#### WHAT IS EXPECTED
Update the lines from the one with "Image resolution: width=965" to the one with "coord(119,537)" by swapping "Choose" for "Select" and changing nothing else. Give back only those lines, without the pictures.

#### RECORDS FOR THE EXERCISE
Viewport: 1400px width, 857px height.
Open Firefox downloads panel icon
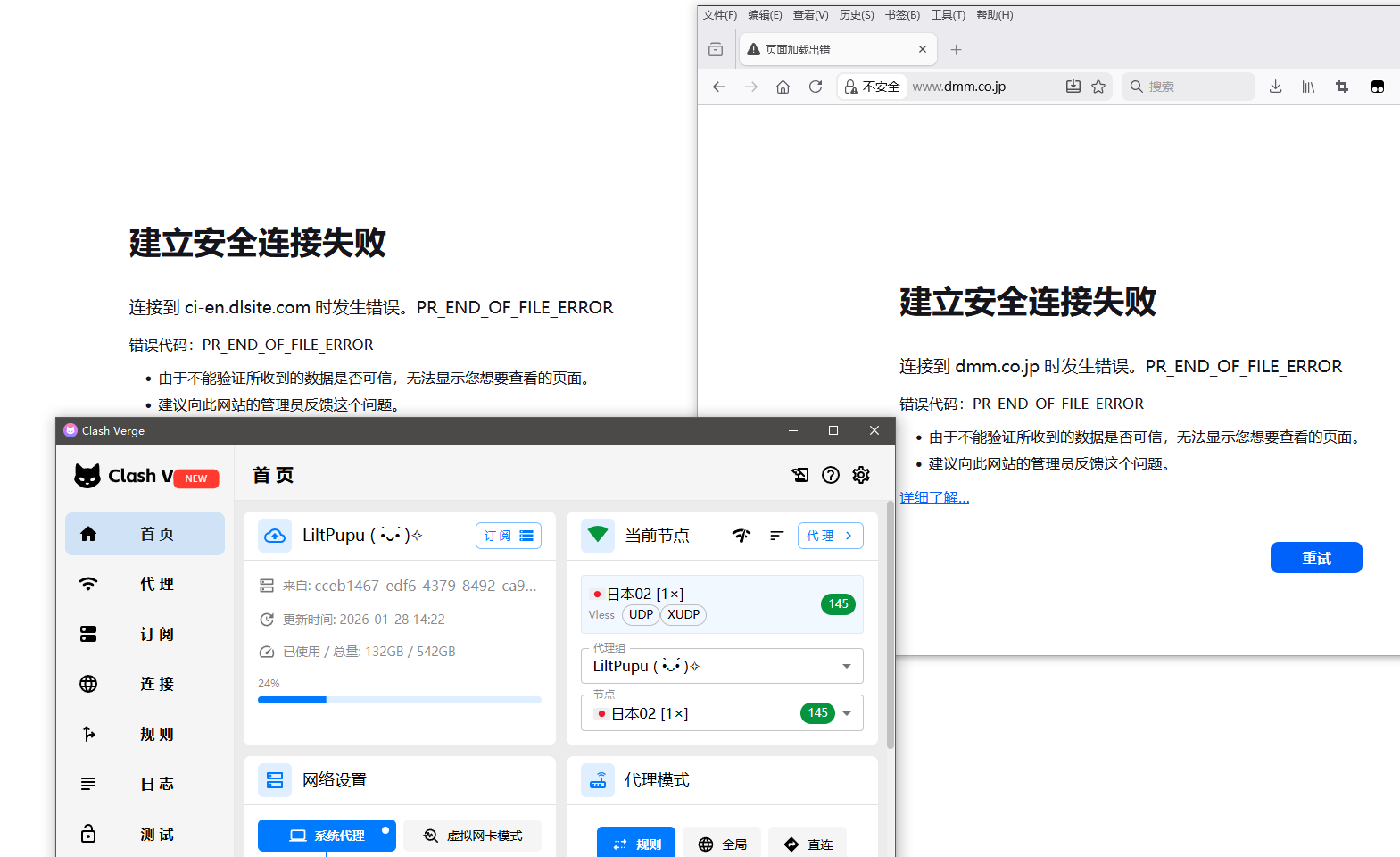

* * *

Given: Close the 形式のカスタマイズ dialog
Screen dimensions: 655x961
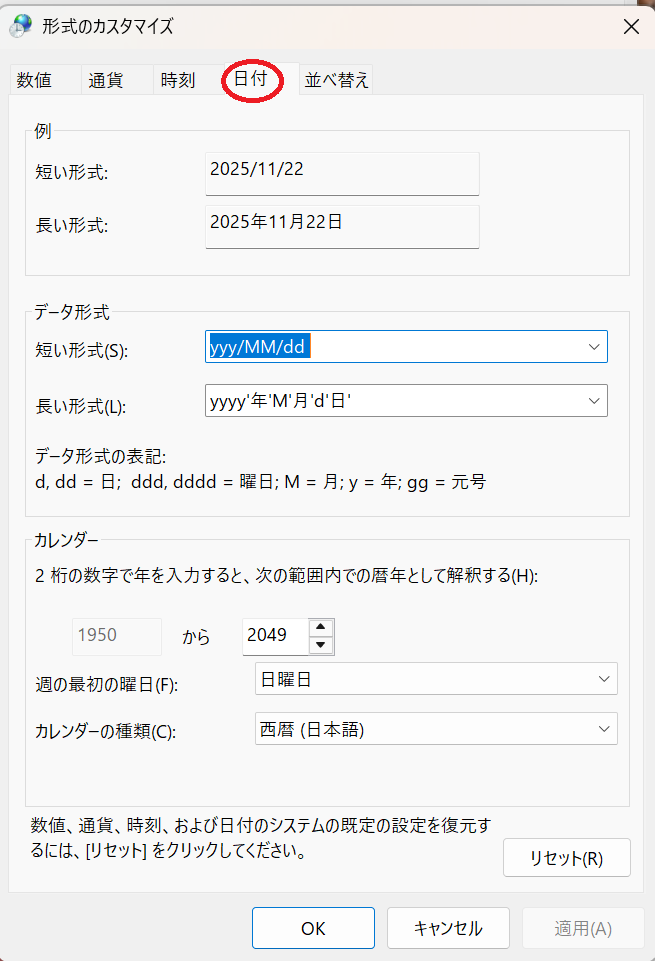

==

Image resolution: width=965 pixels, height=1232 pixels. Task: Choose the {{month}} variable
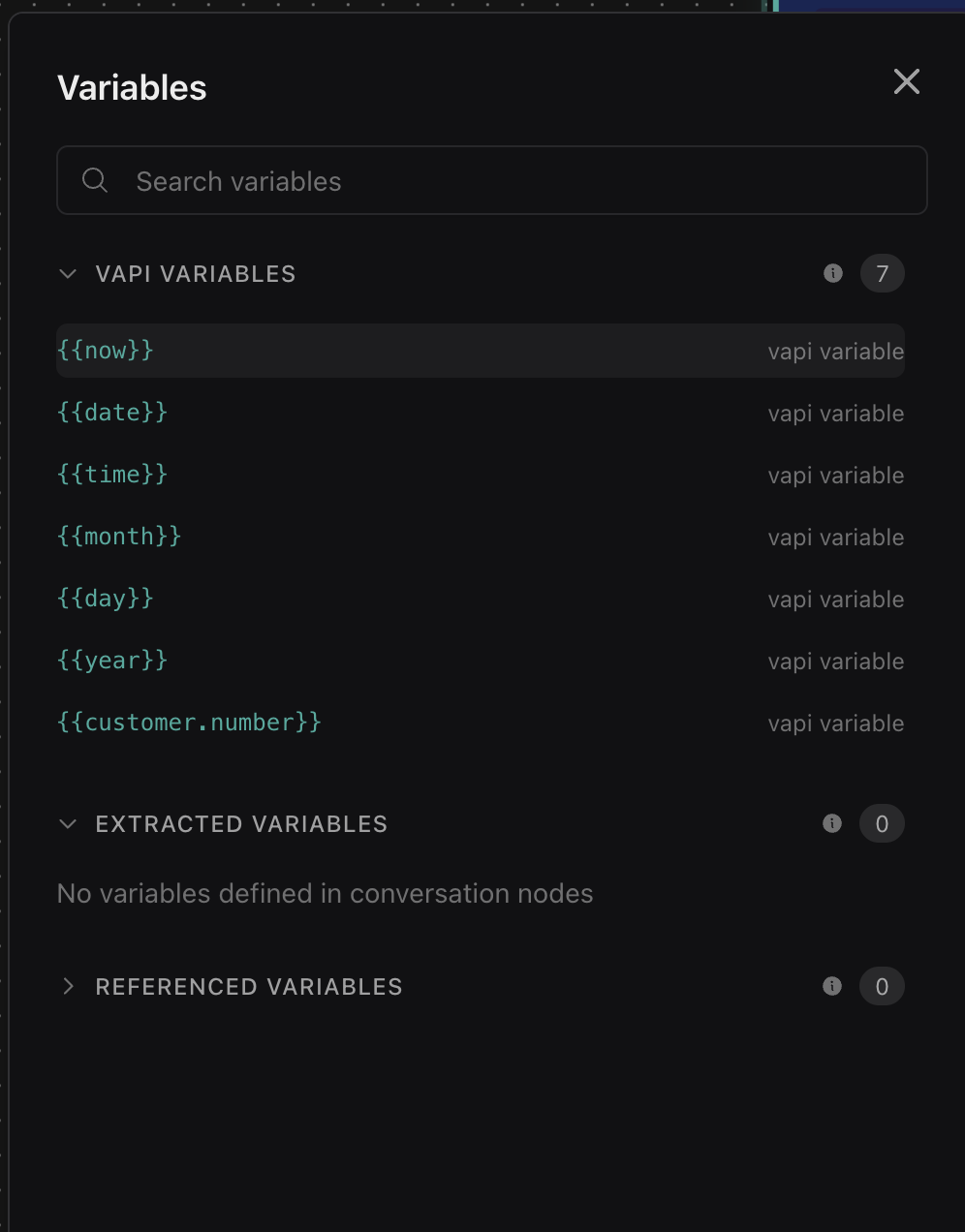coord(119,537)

#### WRITTEN REPLY
Image resolution: width=965 pixels, height=1232 pixels. Task: Select the {{month}} variable
coord(119,537)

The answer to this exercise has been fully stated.